Нина
– Здравствуй, моя дорогая.
Самир.
Его голос, низкий и бархатный, легко преодолел гнетущую тишину ночного леса, и от этого звука по коже побежали мурашки, а в животе что-то сжалось в холодный узел. Он был воплощённым кошмаром, ожившим из моих самых страшных снов. Его идеально сидящий костюм казался одновременно абсолютно чужеродным на фоне этого искажённого, больного пейзажа и в то же время – единственно уместной его деталью, словно специально созданной для этого проклятого места. Он был тёмным сердцем этого леса, его безраздельным хозяином и мрачной душой.
– Как же чудесно наконец встретиться с тобой лицом к лицу, Нина.
Я изо всех сил старалась не заплакать, не закричать во весь голос, не развернуться и не броситься бежать прочь, куда глаза глядят. Мне хотелось сделать всё это разом, немедленно. Колено пульсировало нестерпимой болью, всё тело ныло от усталости и многочисленных ушибов, полученных за эту бесконечную ночь. Бегство было бы абсолютно бессмысленным – я это понимала.
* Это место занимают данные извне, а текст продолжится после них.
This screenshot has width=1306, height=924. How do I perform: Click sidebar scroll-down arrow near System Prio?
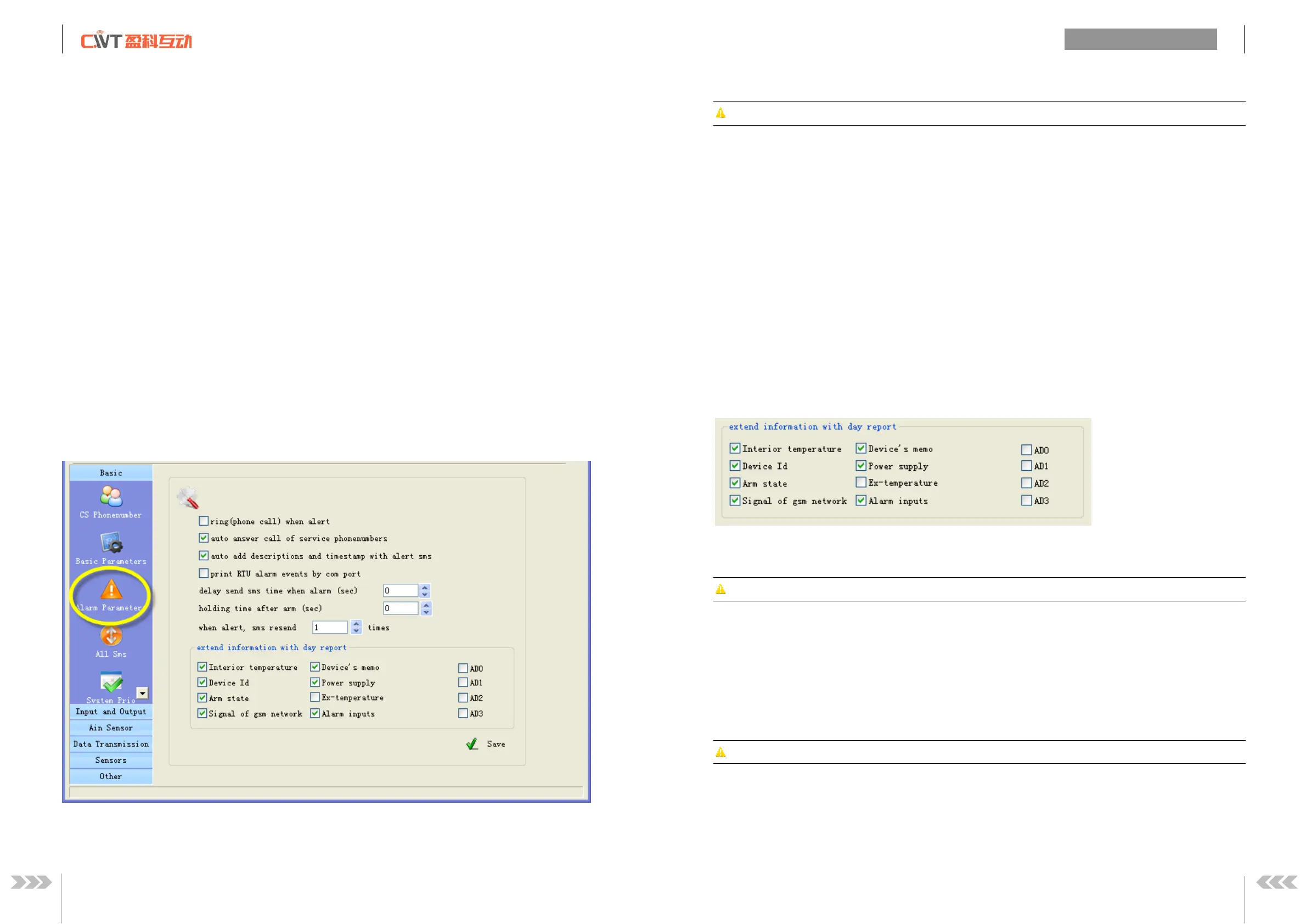(x=143, y=693)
Самир стоял передо мной, не двигаясь с места, и лунный свет холодными серебристыми бликами скользил по его маске – гладкой, без единой черты, отлитой из чёрного металла, похожего на обсидиан. Казалось, он великодушно предоставлял мне право самой решать, как поступить, спокойно наслаждаясь моей немой внутренней борьбой.
Я могла попытаться бежать, хотя понимала, что далеко не убегу. Могла рыдать навзрыд или жалобно умолять о пощаде. Могла рухнуть на колени и молить о пощаде. Но ни один из этих вариантов не казался верным, правильным, отчего внутри всё будто застыло и оборвалось, словно я оказалась в вакууме. Я не могла ничего противопоставить тому, что Самир задумал сделать со мной. У меня не было абсолютно ничего – ни надежды на спасение, ни физической силы, ни тайных знаний, которыми можно было бы поторговаться, чтобы купить себе жизнь. Оставалось лишь одно-единственное, последнее, за что я могла ухватиться в отчаянии.
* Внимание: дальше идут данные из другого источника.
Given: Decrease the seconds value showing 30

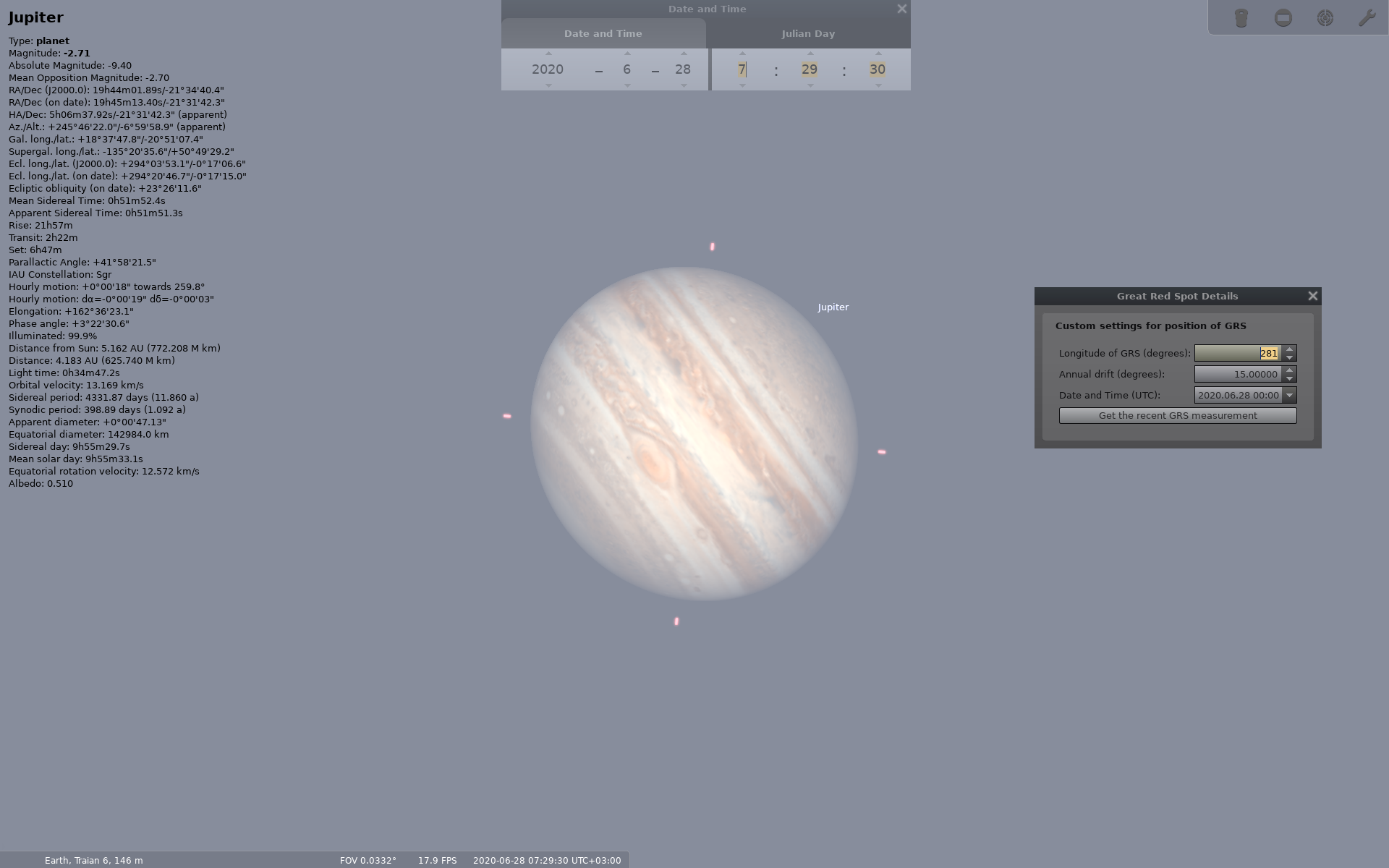Looking at the screenshot, I should point(878,85).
У меня оставалось только моё упрямство.
Итак, я подняла голову повыше, расправила плечи и постаралась выглядеть храброй, несломленной. Не потому, что действительно чувствовала себя таковой – внутри я дрожала, как осиновый лист, – а потому, что иного выбора у меня просто не оставалось.
Самир тихо рассмеялся, и этот звук, мягкий и смертельно опасный одновременно, легко донёсся до меня сквозь ночную тишину. Он медленно, не спеша, будто у него было всё время мира, направился ко мне размеренным шагом. Его шаги были длинными и плавными, будто он неспешно прогуливался по ухоженному парку в воскресный день. Одну руку он заложил за спину, отчего всё его движение обрело театральную, почти издевательскую утончённость. Он намеренно давал мне шанс дрогнуть первой, отступить, побежать прочь. Он видел мою ставку в этой игре и хладнокровно повышал её, бросая прямой вызов моей слабой решимости.
Боже правый, он был пугающим. Куда более страшным теперь, когда он стал реальным, из плоти и крови, а не бесплотным призраком из моих беспокойных снов. Я с ужасом понимала, что моё жалкое воображение наверняка не способно даже приблизительно дотянуть до того, что этот мужчина в чёрной маске собирался со мной совершить.
Когда он наконец оказался на расстоянии вытянутой руки от меня, он протянул свою руку в латной перчатке, чтобы прикоснуться к моему лицу. Острые, как бритвенные лезвия, когти на его пальцах зловеще поблёскивали в холодном лунном свете. Я инстинктивно дёрнулась назад, как от огня, но каким-то невероятным усилием воли удержалась на месте, не отступив ни на шаг. Самир издал короткий, одобрительный звук в горле – что-то среднее между мурлыканьем и рычанием. Он подобрал пальцы и провёл по моей щеке не острыми лезвиями-когтями, а тыльной стороной холодных металлических фаланг.